Around 4,000 runners from across the country and 20 foreign nations have converged on the land of high passes — Ladakh — to test their endurance and physical limits during the eco-friendly Ladakh Marathon, an international-level event being held on September 13.
This is the fourth edition of the Ladakh Marathon, an annual event after it was started in 2012 following the devastating flash floods that claimed 200 human lives and rendered hundreds homeless in Leh district in August 2010.
The initiative was started to convey to the world that Ladakh is back and running. It is aimed at encouraging the youth of Ladakh to live a healthy lifestyle by taking up running (in hostile weather conditions) and by becoming more aware of the need to protect the environmentally fragile region.
“Around 4,000 runners from India and abroad have reached Ladakh to take part in the Ladakh Marathon, which has now turned into a big event. The event is organised by the Leh-based Rimo Expeditions with the support of the Ladakh Autonomous Hill Development Council and the Tourism and Culture Department.

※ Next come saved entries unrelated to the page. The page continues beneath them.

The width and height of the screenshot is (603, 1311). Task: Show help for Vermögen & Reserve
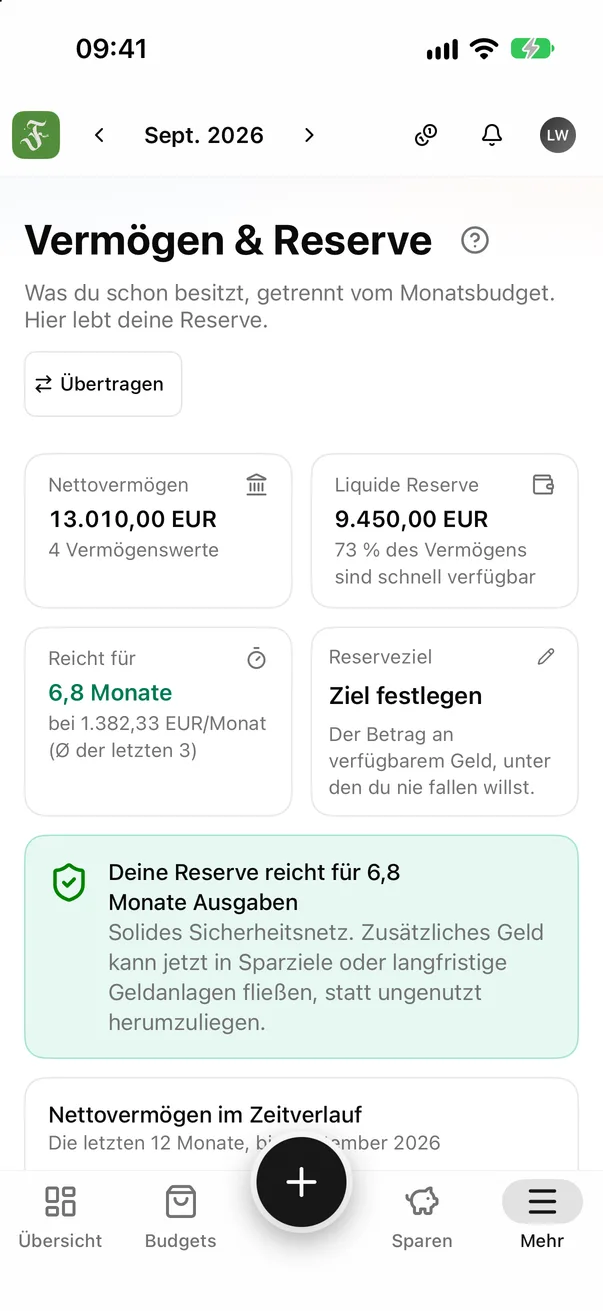point(475,240)
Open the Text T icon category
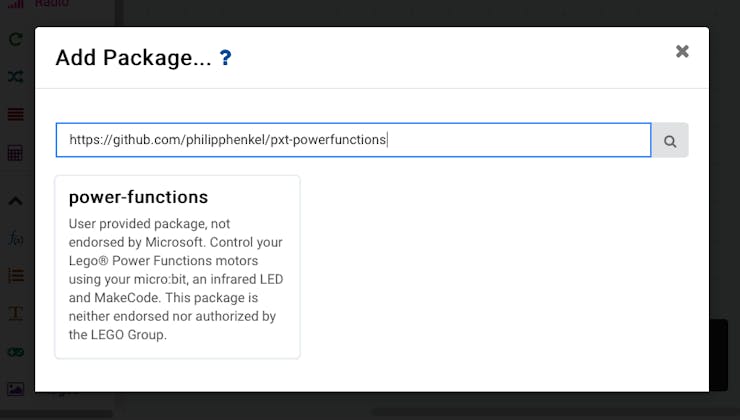The height and width of the screenshot is (420, 740). click(16, 313)

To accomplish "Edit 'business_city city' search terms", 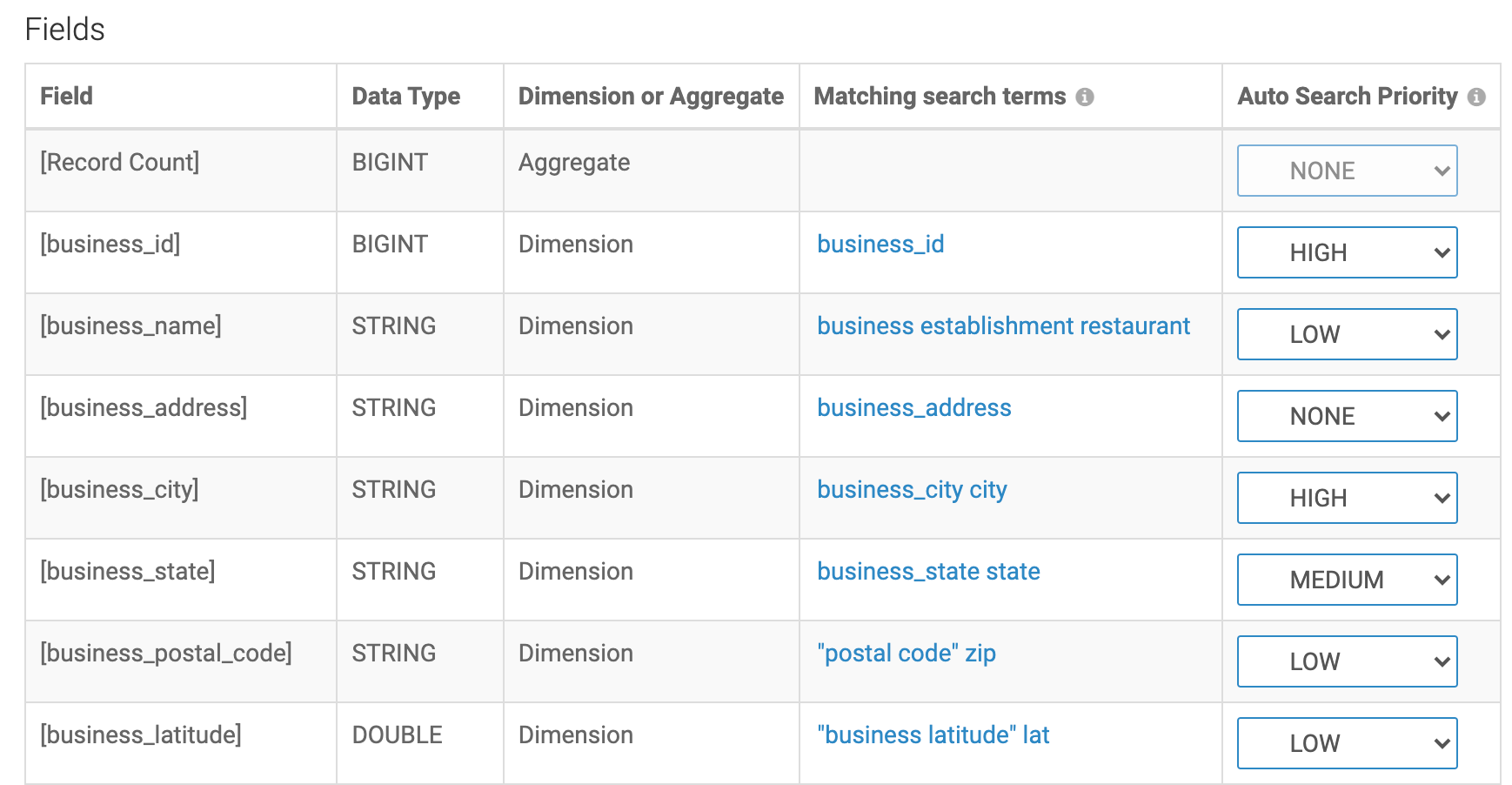I will [x=912, y=490].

The district administration has been extending all logistical help to the organisers,” said Prasanna Ramaswamy G, Deputy Commissioner, Leh.

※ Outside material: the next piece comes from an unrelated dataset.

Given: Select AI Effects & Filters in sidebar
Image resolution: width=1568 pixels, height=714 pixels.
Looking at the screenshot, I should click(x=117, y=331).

According to the organisers, at least 120 runners from 20 foreign countries have registered themselves for the event. The marathon poses a tough challenge to runners as acclimatisation remains a major issue for visitors due to high altitude and low level of atmospheric oxygen in the region.

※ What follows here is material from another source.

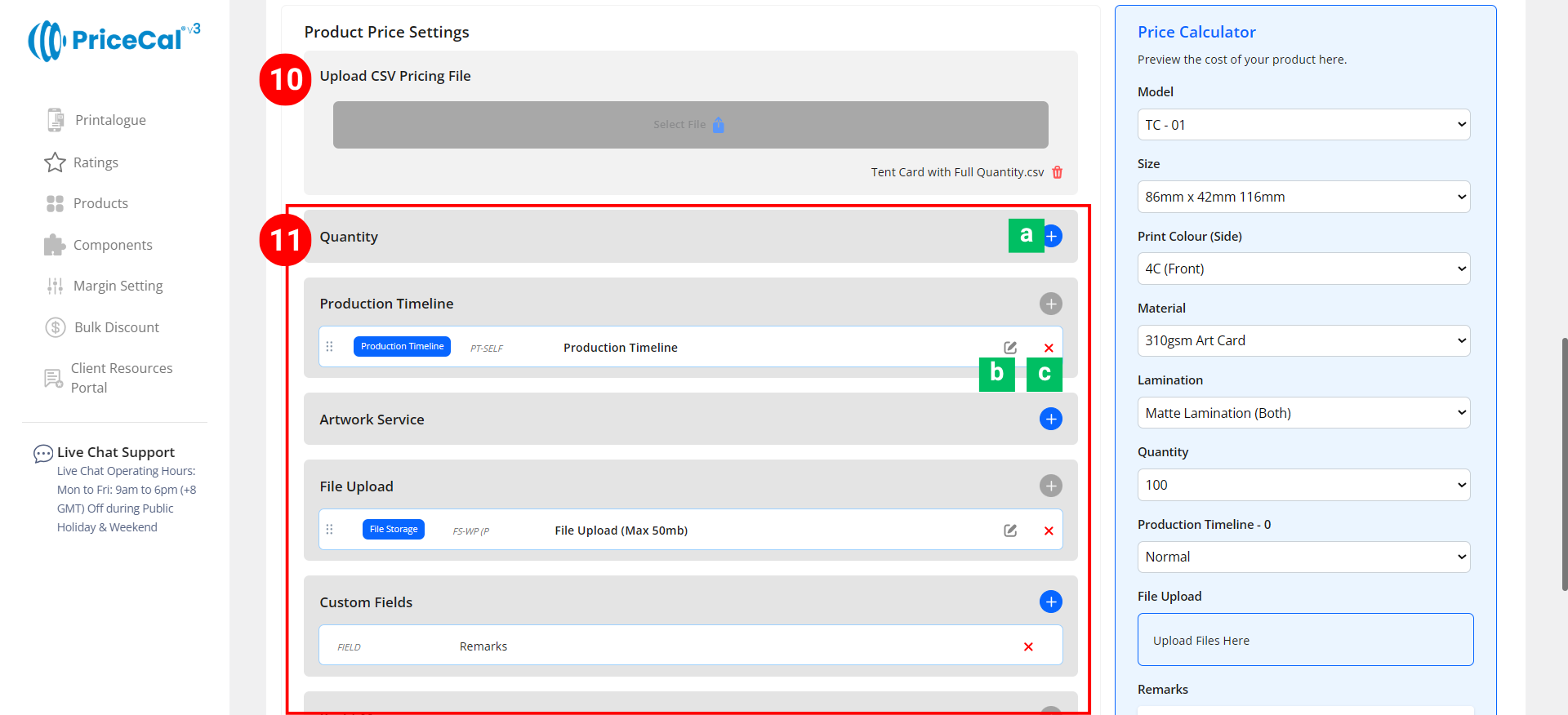Go to Printalogue in the sidebar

“We are giving final touches to the arrangements for the marathon. At least 120 foreign runners are participating in the event, while more than 3,800 are from various parts of the country and Ladakh. It has surely turned out to be a great event for the runners,” said a member of organising team.
The member said acclimatisation was imperative and key to running at such a high altitude. “Due to tough geographical terrain and low atmospheric oxygen in Ladakh, visitors generally require some time to get acclimatised. We had suggested to runners to arrive at least a week ahead of the race to prepare themselves and they have been camping in Ladakh for the past few days,” he said.
He said the event consisted of four races, a seven-km race (shortest race), Half Marathon, Marathon and the Khardungla Challenge. The major attraction will be the Khardungla Challenge, the world’s highest and among the toughest ultramarathons. An ultramarathon is longer than the traditional marathon length of 42.195 km.
The 72-km ultramarathon will start in the scenic Khardung village and then go uphill all the way to Khardungla (an altitude of 5,359 m) along the world’s highest motorable road past the pastures and stunning views of the East Karakoram Mountains of the Ladakh region.
The Ladakh Marathon was rated among the ‘top 10 nicest marathons’ in the world by a leading online European magazine in April.